Les quatre provinces pakistanaises, pour protéger leurs populations d'une propagation de la pandémie, ont également décrété le 24 mars leur confinement, dont la levée progressive démarrera samedi.
Un mois et demi durant, la brasserie Murree, comme tant d'autres industries, a été obligée d'interrompre sa production. Elle s'est reconvertie dans la fabrication de gel hydro-alcoolique, à l'instar de nombreux acteurs du secteur.
- "Privés de bières" -
Ce qui n'a pas empêché des millions d'euros de pertes, et un assèchement des gosiers pakistanais. "Les gens sont privés de leurs bières et de leurs alcools forts", déclare Isphanyar Bhandara, le PDG de Murree, compagnie lancée en 1860 sous la présence coloniale britannique.
"Les seules personnes qui prospèrent sont celles qui avaient déjà de l'alcool importé en stock et qui le vendent à des prix exorbitants", tonne-t-il.
Selon un responsable policier, le précieux liquide entre par les côtes peu peuplées du Sud pakistanais, "un paradis pour les contrebandiers, qui ramènent d'importantes quantités d'alcool de Dubaï et d'autres villes du Moyen-Orient" via la mer d'Arabie.
"Les canaux diplomatiques sont une autre source" d'approvisionnement, ajoute-t-il. Des ambassades sont ainsi suspectées de se renflouer en devises en vendant au Pakistan de l'alcool importé sur leurs propres quotas.
Entre ramadan et coronavirus, le prix des denrées a explosé. Les whiskys de moyenne gamme s'écoulent à 90 euros la bouteille, contre 70 il y a deux mois et 50 l'an passé à la même période, selon plusieurs revendeurs et acheteurs interrogés par l'AFP.

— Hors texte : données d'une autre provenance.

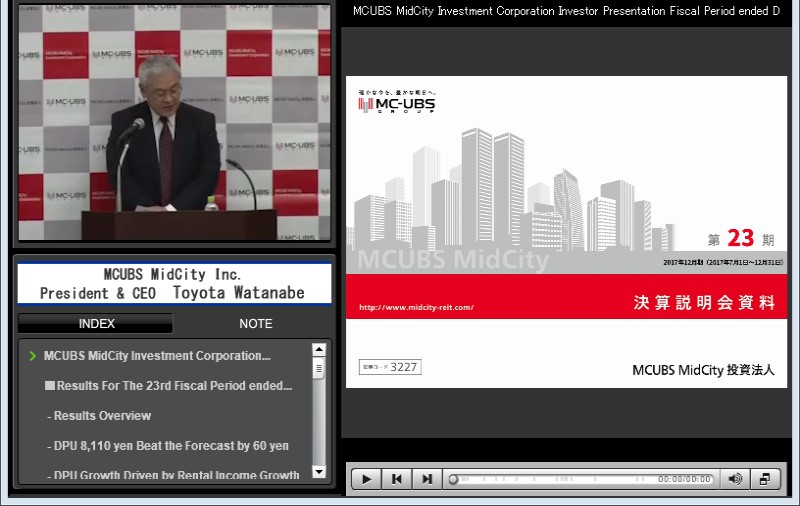Viewport: 800px width, 506px height.
Task: Click the green arrow current chapter marker
Action: point(33,356)
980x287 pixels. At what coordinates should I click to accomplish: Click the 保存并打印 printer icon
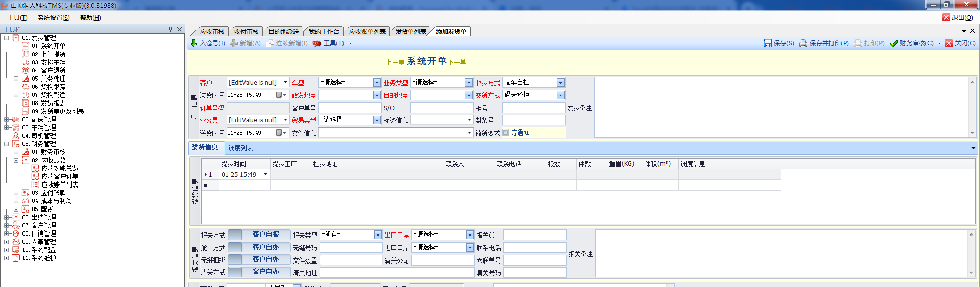point(803,43)
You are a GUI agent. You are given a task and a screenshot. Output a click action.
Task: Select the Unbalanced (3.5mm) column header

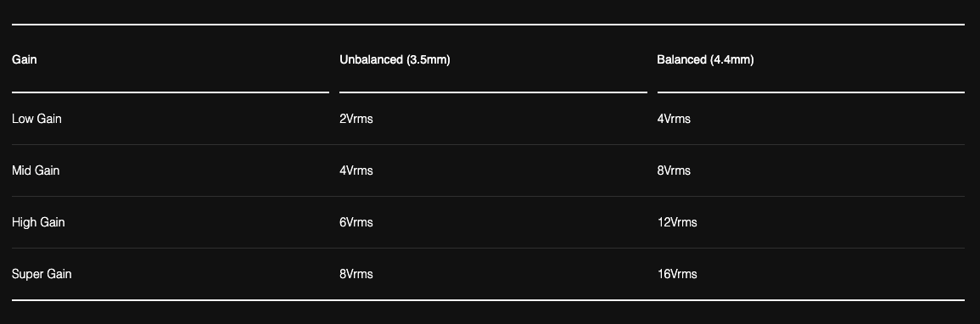coord(395,60)
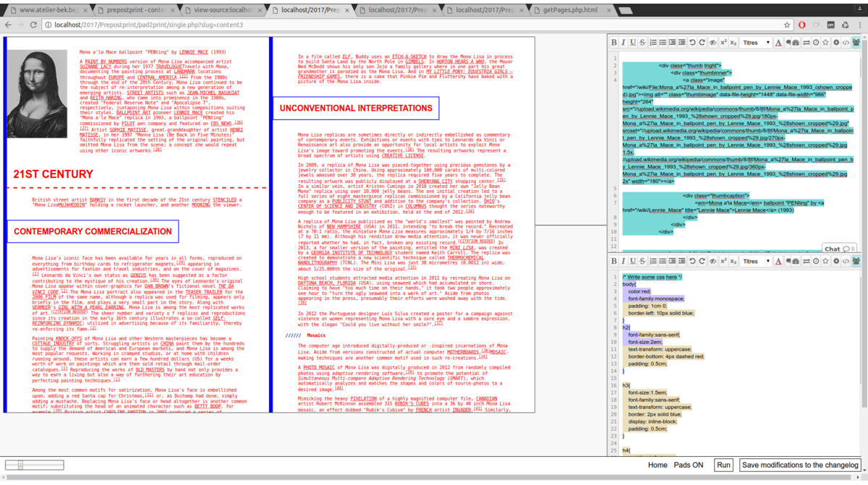Open the Chat panel expander
This screenshot has width=868, height=485.
click(840, 249)
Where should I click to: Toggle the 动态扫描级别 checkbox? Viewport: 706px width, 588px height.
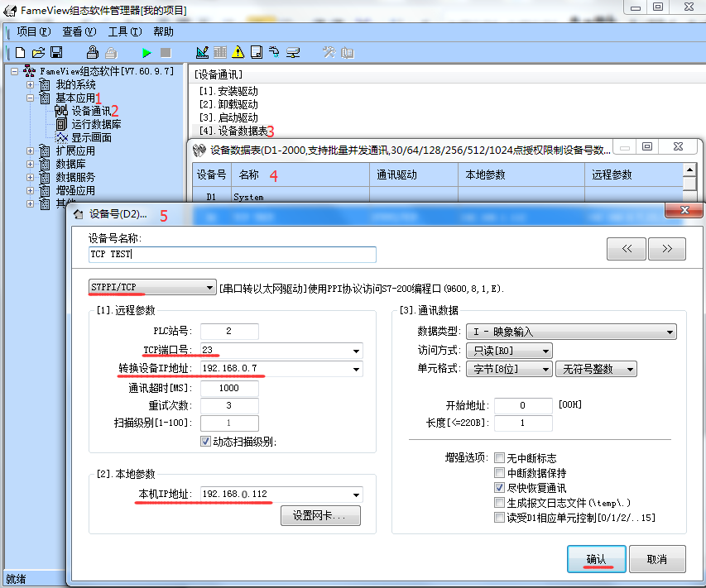(206, 441)
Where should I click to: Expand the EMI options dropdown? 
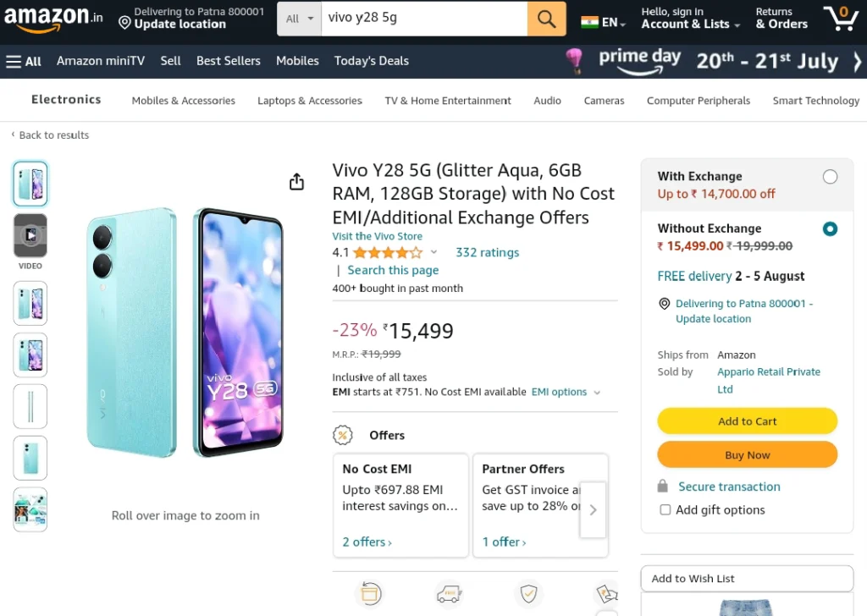tap(565, 392)
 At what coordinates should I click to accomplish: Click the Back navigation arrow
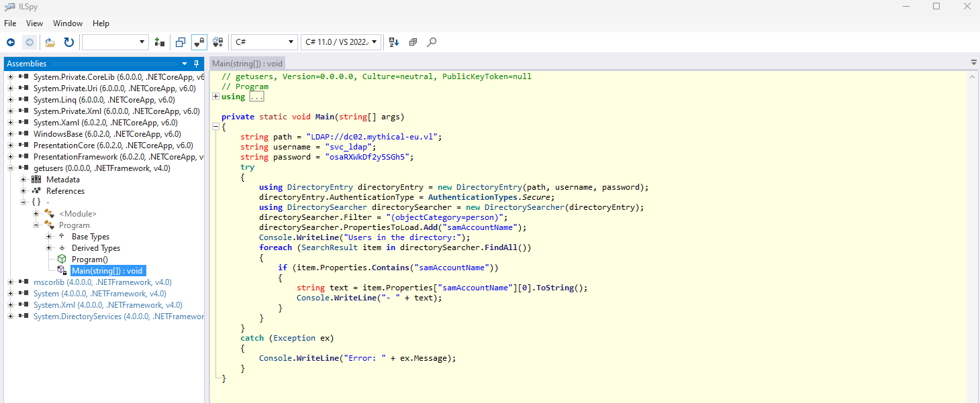[11, 42]
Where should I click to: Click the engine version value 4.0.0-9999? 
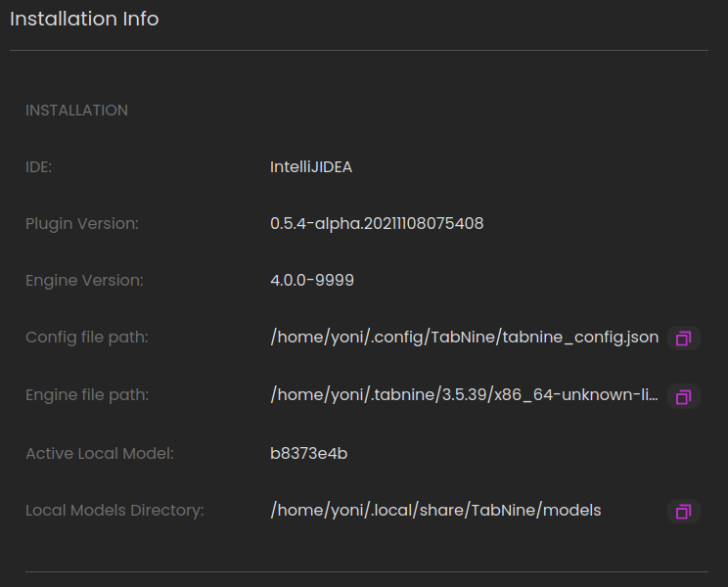[x=312, y=280]
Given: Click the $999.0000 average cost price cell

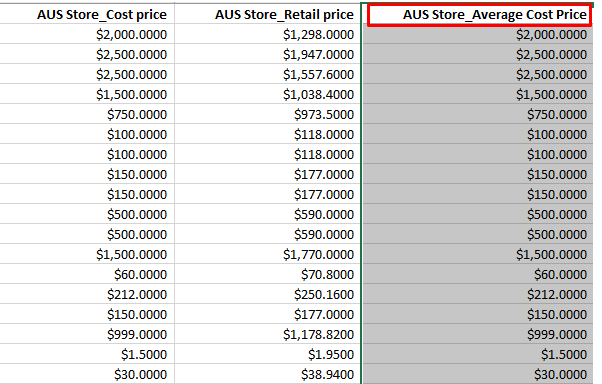Looking at the screenshot, I should [x=477, y=334].
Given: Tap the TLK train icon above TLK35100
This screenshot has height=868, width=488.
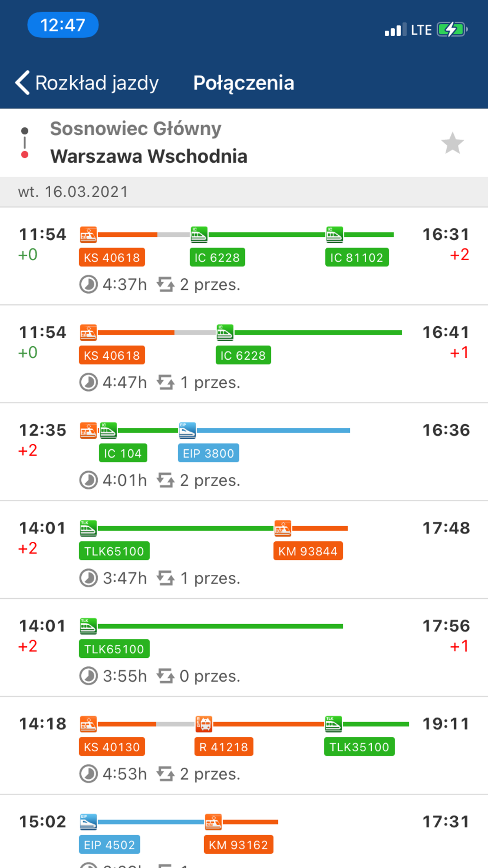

"Les autres bénéficiaires sont les meurtriers qui fabriquent de l'alcool artisanal de mauvaise qualité, qui fait mourir les pauvres", regrette Isphanyar Bhandara.
En avril, l'AFP a recensé au moins 29 personnes décédées après avoir ingéré de la gnôle toxique dans le pays.
Face à tant d'obstacles et de sobriété forcée, Daud, l'avocat de Lahore, s'en est remis à une autre addiction, bien mieux acceptée socialement : fumer davantage de hachich, produit en grande quantité dans le Nord-Ouest pakistanais.
"Mon dealer me livre encore chez moi, sourit-il. C'est beaucoup plus simple."